DESCRIPTION (provided by applicant): Toxoplasmosis is an important opportunistic infection in AIDS patients. A key feature of T. gondii pathogenesis is the ability of the tachyzoite form of the parasite to use the host cells it invades as incubators for proliferation. Recently an important aspect of this incubation program has emerged for several protozoan pathogens, including T. gondii: the ability of the parasite to promote host cell survival (inhibition of apoptosis). It is unknown how the parasite prevents host cell death. In host macrophages, the problem is compounded by the fact that T. gondii invasion takes place without activation of the anti-apoptotic NF-kB pathway that is normally stimulated by exposure of this cell type to pathogens. Three questions need to be addressed: Is there an in vivo death pathway, generated by host defense, whose initiation or execution is prevented by the intracellular parasite? What is the mechanism by which death is prevented? Finally, how does the parasite benefit from this process? The long-term objectives of this study are to answer these three questions. T. gondii-inhibited apoptosis has been described in vitro using parasitized cell lines and exogenous apoptotic stimuli. Results presented here show in vivo that parasitized macrophages are preferentially spared from apoptosis in a mouse model of acute toxoplasmosis, indicating that the parasite-mediated protection is a naturally occurring pathophysiologic mechanism. This study will develop a convergence between this in vivo model and mechanistic analysis of T. gondii-regulated apoptosis in cultured macrophages. Specific components of the host animal inflammatory response will be manipulated using inhibitors and gene-targeted mice to assess the initiating factors for macrophage apoptosis that is susceptible to parasite regulation. Expression and blockade of apoptotic regulators will be studied in vitro and in vivo to determine the mechanism of parasite-mediated protection. Adoptive transfer assays will be used to link the in vitro and in vivo studies. Finally cytotoxic T lymphocytes will be exploited as a tool to distinguish parasite-regulated apoptosis from parasite-regulated death per se with respect to effects on T. gondii expansion in vivo.

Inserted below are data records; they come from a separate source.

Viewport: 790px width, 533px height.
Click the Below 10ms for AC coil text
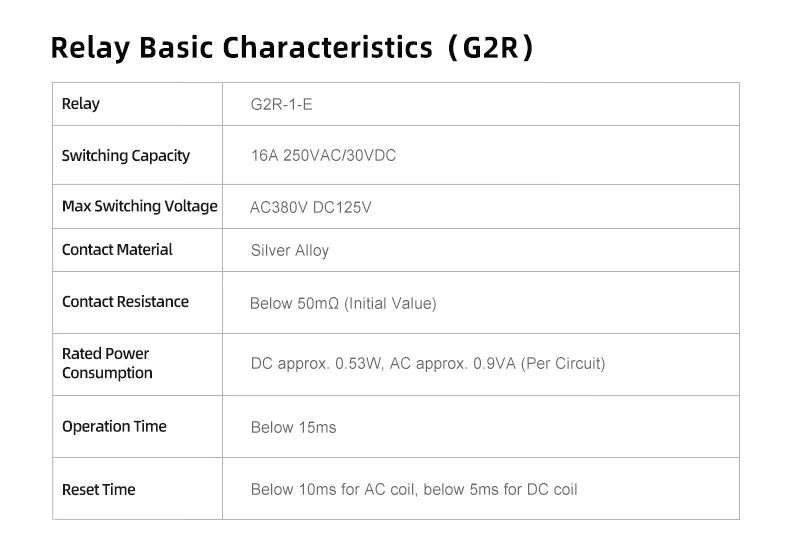333,489
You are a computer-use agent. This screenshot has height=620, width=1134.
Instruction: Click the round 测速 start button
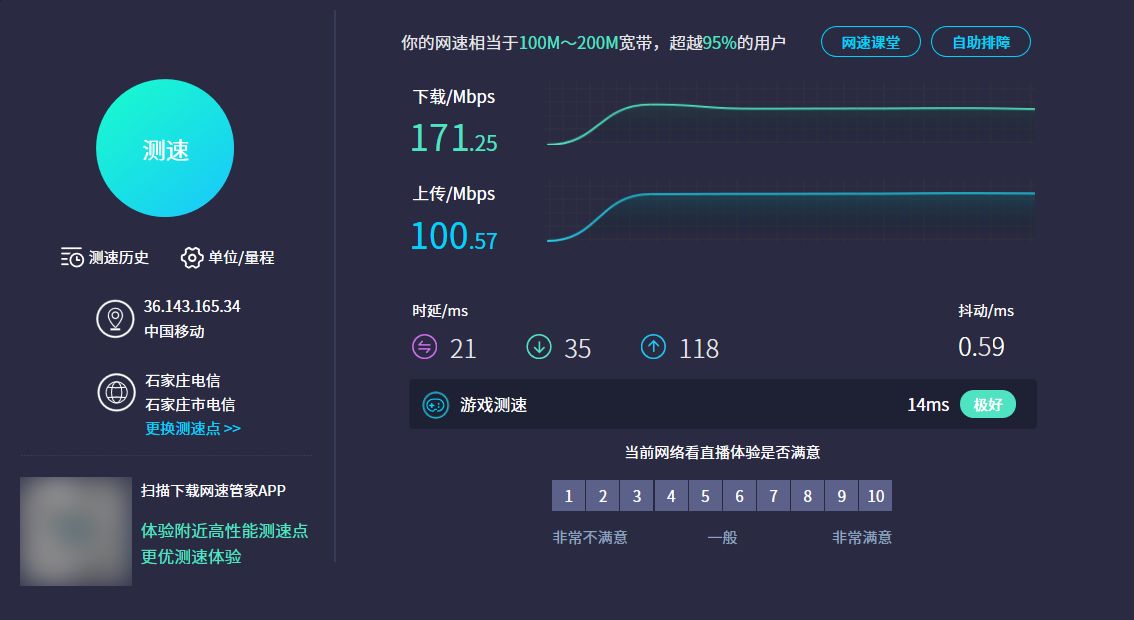(x=165, y=149)
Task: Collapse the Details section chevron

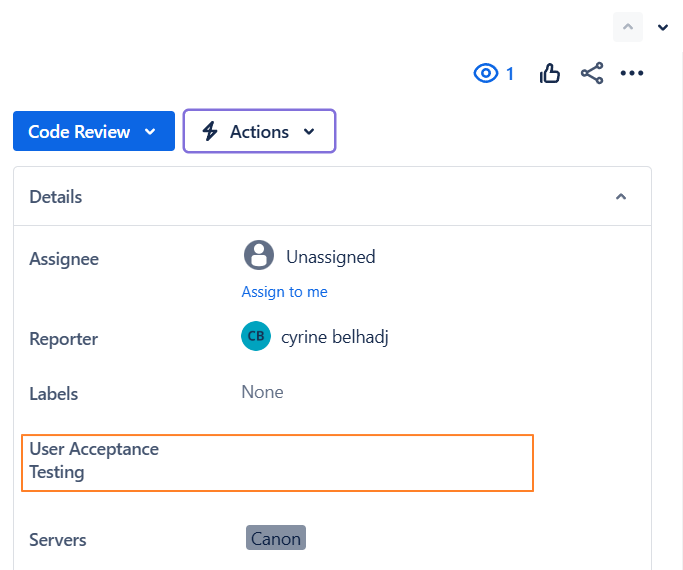Action: [x=621, y=197]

描述（由申请人提供）：弓形虫病是艾滋病患者的重要机会感染。 T. gondii发病机理的一个关键特征是寄生虫的tachyzoite形式使用其侵入宿主细胞作为增殖的孵化器的能力。最近，该孵育程序的一个重要方面已经针对多种原生动物病原体出现，其中包括T. gondii：寄生虫促进宿主细胞存活的能力（抑制细胞凋亡）。未知寄生虫如何阻止宿主细胞死亡。在宿主巨噬细胞中，问题是，弓形虫侵袭发生的事实使问题更加复杂，而没有激活抗凋亡的NF-KB途径，而抗凋亡的NF-KB途径通常会因这种细胞类型暴露于病原体而受到刺激。需要解决三个问题：是否存在由宿主防御产生的体内死亡途径，其启动或处决是由细胞内寄生虫阻止的？防止死亡的机制是什么？最后，寄生虫如何从这个过程中受益？这项研究的长期目标是回答这三个问题。使用寄生的细胞系和外源凋亡刺激在体外描述了Gondii抑制的细胞凋亡。此处介绍的结果表明，体内表明，寄生的巨噬细胞在急性弓形虫病的小鼠模型中优先幸免于凋亡，这表明寄生虫介导的保护是一种天然存在的病理生理机制。这项研究将在该体内模型与培养巨噬细胞中gondii受调节的细胞凋亡的机理分析之间发展。将使用抑制剂和靶向基因的小鼠操纵宿主动物炎症反应的特定成分，以评估容易受到寄生虫调节的巨噬细胞凋亡的起始因子。将在体外和体内研究凋亡调节剂的表达和阻断，以确定寄生虫介导的保护的机理。收养转移测定法将用于将体外和体内研究联系起来。最后，将细胞毒性T淋巴细胞被用作区分寄生虫调节的细胞凋亡与寄生虫调节的死亡本身，就对体内的T. gondii膨胀的影响而言。